Author(s): Dimopoulos MA, Kastritis E, Rajkumar SV

Affiliation(s): Department of Clinical Therapeutics, University of Athens, School of Medicine, Athens, Greece. mdimop@med.uoa.gr

Publication date & source: 2008-07, Leukemia., 22(7):1343-53. Epub 2008 May 29.

Publication type: Research Support, N.I.H., Extramural; Review

Lenalidomide is an immunomodulatory drug, structurally related to thalidomide, with pleiotropic activity including antiangiogenic and antineoplastic properties. It is the product of advances in our understanding of the biology of myeloma cells, their interactions with the microenvironment and of the underlying molecular pathways. In preclinical and clinical studies, lenalidomide was more potent and less toxic than thalidomide. Subsequent phase II and III studies confirmed the activity of lenalidomide either as a single agent or in combination with dexamethasone in relapsed or refractory myeloma patients, whereas combinations with chemotherapy induce high response rates and durable remissions.

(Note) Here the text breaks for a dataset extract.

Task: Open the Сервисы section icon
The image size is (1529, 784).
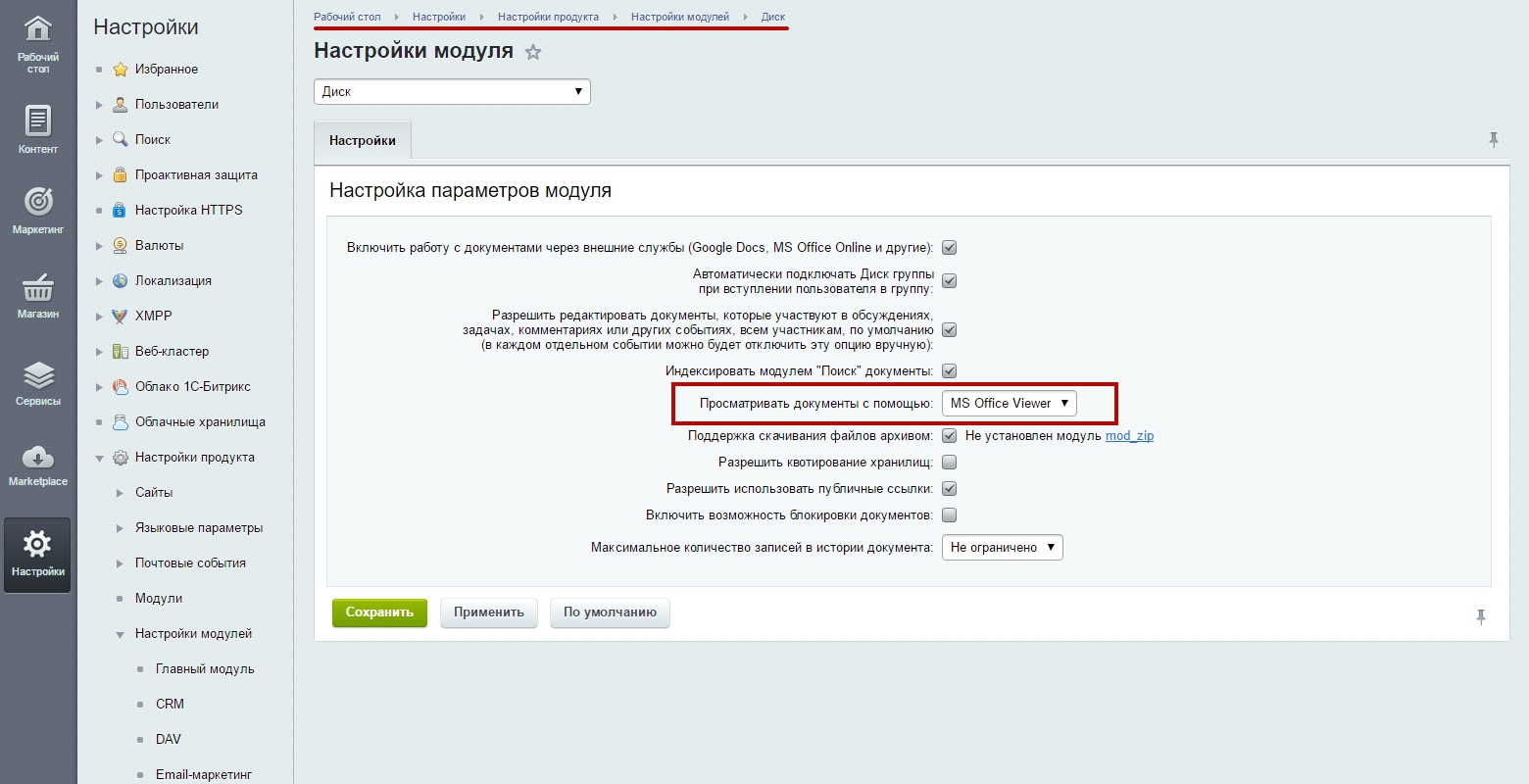Action: [37, 382]
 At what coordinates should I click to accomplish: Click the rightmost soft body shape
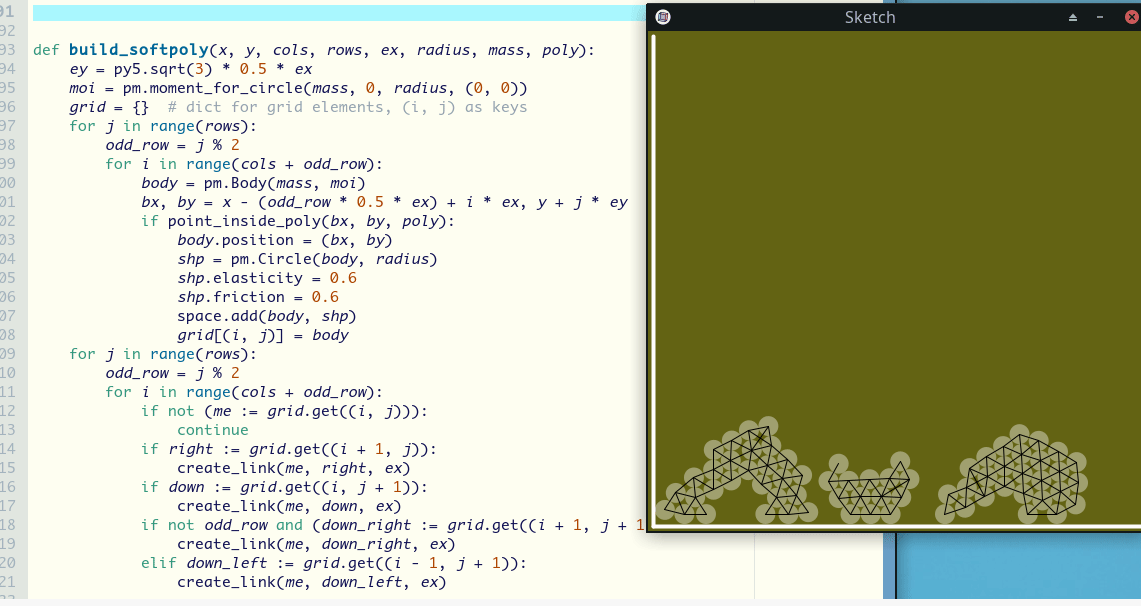[x=1015, y=478]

Lenalidomide has been used successfully as an upfront treatment either with high or low dose dexamethasone or with melphalan and prednisone, resulting in high overall response and complete response rates and excellent 1-year survival. Lenalidomide causes less neuropathy than thalidomide; however, the risk of thromboembolism is high, especially in patients treated with lenalidomide and steroids. In this review, we summarize the mechanisms of action, toxicity and clinical activity, and the current role of lenalidomide in patients with multiple myeloma or other related plasma cell disorders.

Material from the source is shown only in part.